== Aim of the exercise ==
The records below are to be transcribed exactly, with the pictures removed.

§

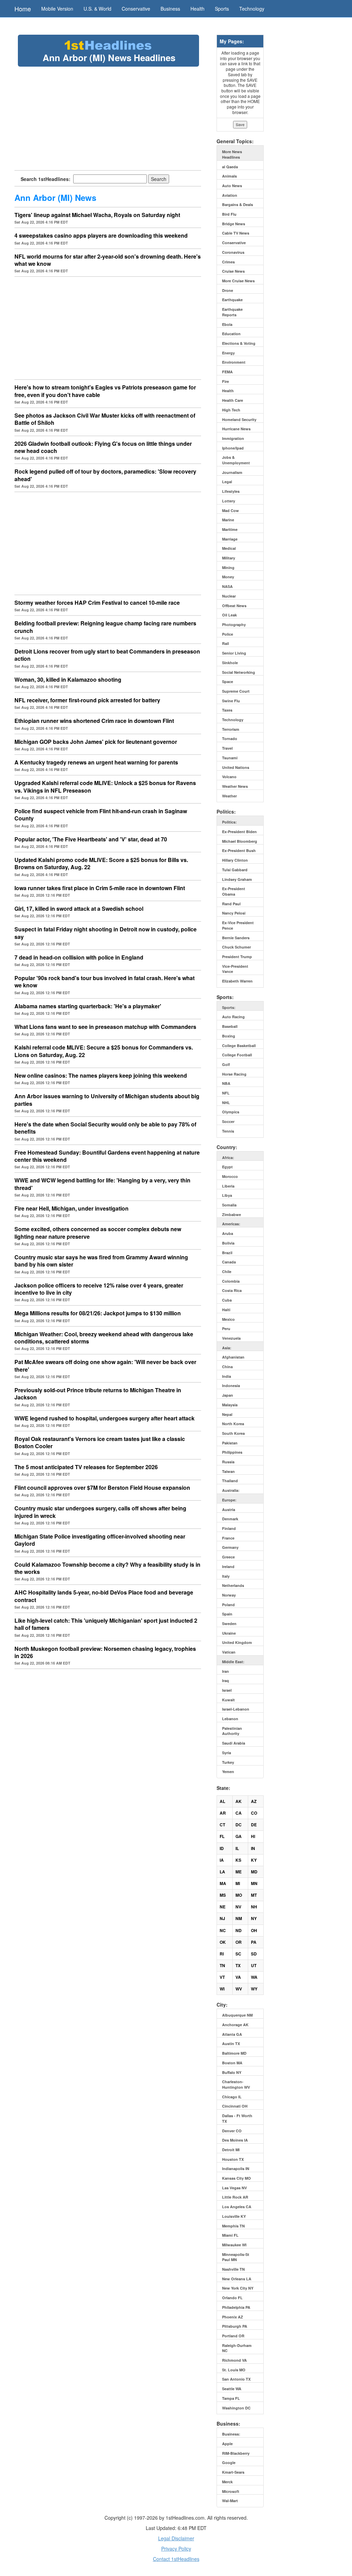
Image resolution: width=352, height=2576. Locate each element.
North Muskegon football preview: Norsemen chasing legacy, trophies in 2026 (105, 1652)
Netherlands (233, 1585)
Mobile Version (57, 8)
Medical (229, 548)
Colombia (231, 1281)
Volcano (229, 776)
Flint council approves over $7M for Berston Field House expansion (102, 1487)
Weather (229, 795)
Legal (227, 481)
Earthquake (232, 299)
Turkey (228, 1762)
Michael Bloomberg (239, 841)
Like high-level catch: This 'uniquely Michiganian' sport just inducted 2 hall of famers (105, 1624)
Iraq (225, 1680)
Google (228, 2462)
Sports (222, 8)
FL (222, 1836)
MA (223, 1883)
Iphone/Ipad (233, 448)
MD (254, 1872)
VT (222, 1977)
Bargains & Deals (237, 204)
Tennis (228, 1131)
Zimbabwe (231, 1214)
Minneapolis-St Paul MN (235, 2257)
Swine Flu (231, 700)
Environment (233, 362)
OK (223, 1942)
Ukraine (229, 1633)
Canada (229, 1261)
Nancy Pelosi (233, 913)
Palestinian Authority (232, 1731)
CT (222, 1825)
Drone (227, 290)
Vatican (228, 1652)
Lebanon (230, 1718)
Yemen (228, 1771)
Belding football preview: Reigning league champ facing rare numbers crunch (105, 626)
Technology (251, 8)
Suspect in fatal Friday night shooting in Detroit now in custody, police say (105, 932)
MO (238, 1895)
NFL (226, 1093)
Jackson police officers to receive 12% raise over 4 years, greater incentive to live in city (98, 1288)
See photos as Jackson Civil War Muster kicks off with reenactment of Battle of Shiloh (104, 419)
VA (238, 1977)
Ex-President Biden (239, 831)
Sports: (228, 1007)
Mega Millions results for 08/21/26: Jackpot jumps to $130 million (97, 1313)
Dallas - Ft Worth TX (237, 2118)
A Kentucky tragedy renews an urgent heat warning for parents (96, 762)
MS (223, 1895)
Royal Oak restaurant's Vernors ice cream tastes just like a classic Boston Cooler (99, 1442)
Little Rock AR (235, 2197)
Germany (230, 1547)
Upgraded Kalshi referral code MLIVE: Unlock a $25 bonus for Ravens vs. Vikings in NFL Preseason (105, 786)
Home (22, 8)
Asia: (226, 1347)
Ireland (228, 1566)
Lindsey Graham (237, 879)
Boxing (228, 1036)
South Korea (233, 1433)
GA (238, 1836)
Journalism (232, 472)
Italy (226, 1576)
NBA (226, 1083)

§

== Output of the exercise ==
Image resolution: width=352, height=2576. Locate each element.
North Muskegon football preview: Norsemen chasing legacy, trophies in 2026 (105, 1652)
Netherlands (233, 1585)
Mobile Version (57, 8)
Medical (229, 548)
Colombia (231, 1281)
Volcano (229, 776)
Flint council approves over $7M for Berston Field House expansion (102, 1487)
Weather (229, 795)
Legal (227, 481)
Earthquake (232, 299)
Turkey (228, 1762)
Michael Bloomberg (239, 841)
Like high-level catch: This 'uniquely Michiganian' sport just inducted 2 hall of famers (105, 1624)
Iraq (225, 1680)
Google (228, 2462)
Sports (222, 8)
FL (222, 1836)
MA (223, 1883)
Iphone/Ipad (233, 448)
MD (254, 1872)
VT (222, 1977)
Bargains & Deals (237, 204)
Tennis (228, 1131)
Zimbabwe (231, 1214)
Minneapolis-St Paul MN (235, 2257)
Swine Flu (231, 700)
Environment (233, 362)
OK (223, 1942)
Ukraine (229, 1633)
Canada (229, 1261)
Nancy Pelosi (233, 913)
Palestinian Authority (232, 1731)
CT (222, 1825)
Drone (227, 290)
Vatican (228, 1652)
Lebanon (230, 1718)
Yemen (228, 1771)
Belding football preview: Reigning league champ facing rare numbers crunch (105, 626)
Technology (251, 8)
Suspect in fatal Friday night shooting in Detroit now in custody, police say (105, 932)
MO (238, 1895)
NFL (226, 1093)
Jackson police officers to receive 12% raise over 4 years, greater incentive to live in city (98, 1288)
See photos as Jackson Civil War Muster kicks off with reenactment of Battle of Shiloh (104, 419)
VA (238, 1977)
Ex-President Biden (239, 831)
Sports: (228, 1007)
Mega Millions results for 08/21/26: Jackpot jumps to $130 million (97, 1313)
Dallas - Ft Worth TX (237, 2118)
A Kentucky tragedy renews an urgent heat warning for parents (96, 762)
MS (223, 1895)
Royal Oak restaurant's Vernors ice cream tastes just like a classic Boston Cooler (99, 1442)
Little Rock AR (235, 2197)
Germany (230, 1547)
Upgraded Kalshi referral code MLIVE: Unlock a $25 bonus for Ravens vs. Vikings in NFL Preseason (105, 786)
Home (22, 8)
Asia: (226, 1347)
Ireland (228, 1566)
Lindsey Graham (237, 879)
Boxing (228, 1036)
South Korea (233, 1433)
GA (238, 1836)
Journalism (232, 472)
Italy (226, 1576)
NBA (226, 1083)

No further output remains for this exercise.